== What to produce ==
Tell how many lines of the entries below include the string "screenshot". Respond with the number alone.
Provided data START
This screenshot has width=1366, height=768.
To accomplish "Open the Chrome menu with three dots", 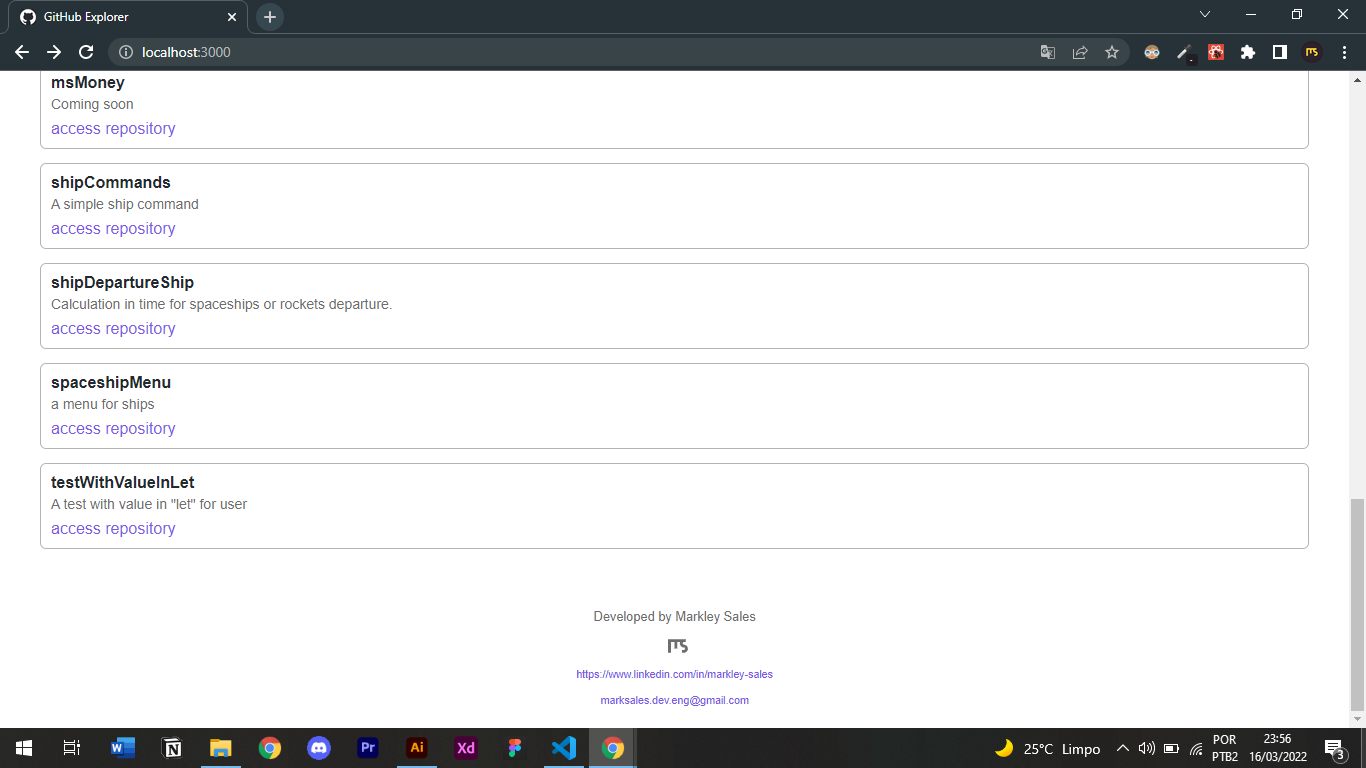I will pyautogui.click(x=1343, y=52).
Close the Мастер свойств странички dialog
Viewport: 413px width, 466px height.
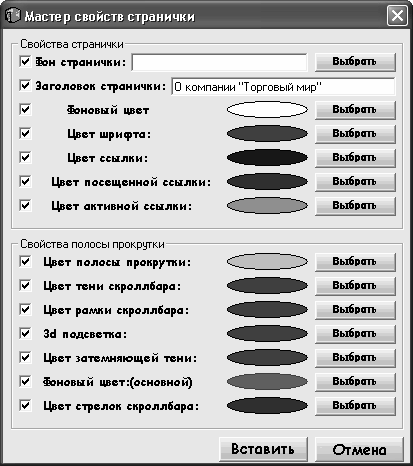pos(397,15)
Provided data END
Provided data START
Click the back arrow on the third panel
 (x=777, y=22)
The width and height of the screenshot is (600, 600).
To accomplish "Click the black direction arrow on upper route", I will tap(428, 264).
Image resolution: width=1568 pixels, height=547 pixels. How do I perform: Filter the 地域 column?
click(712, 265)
Provided data END
== Answer to this task ==
2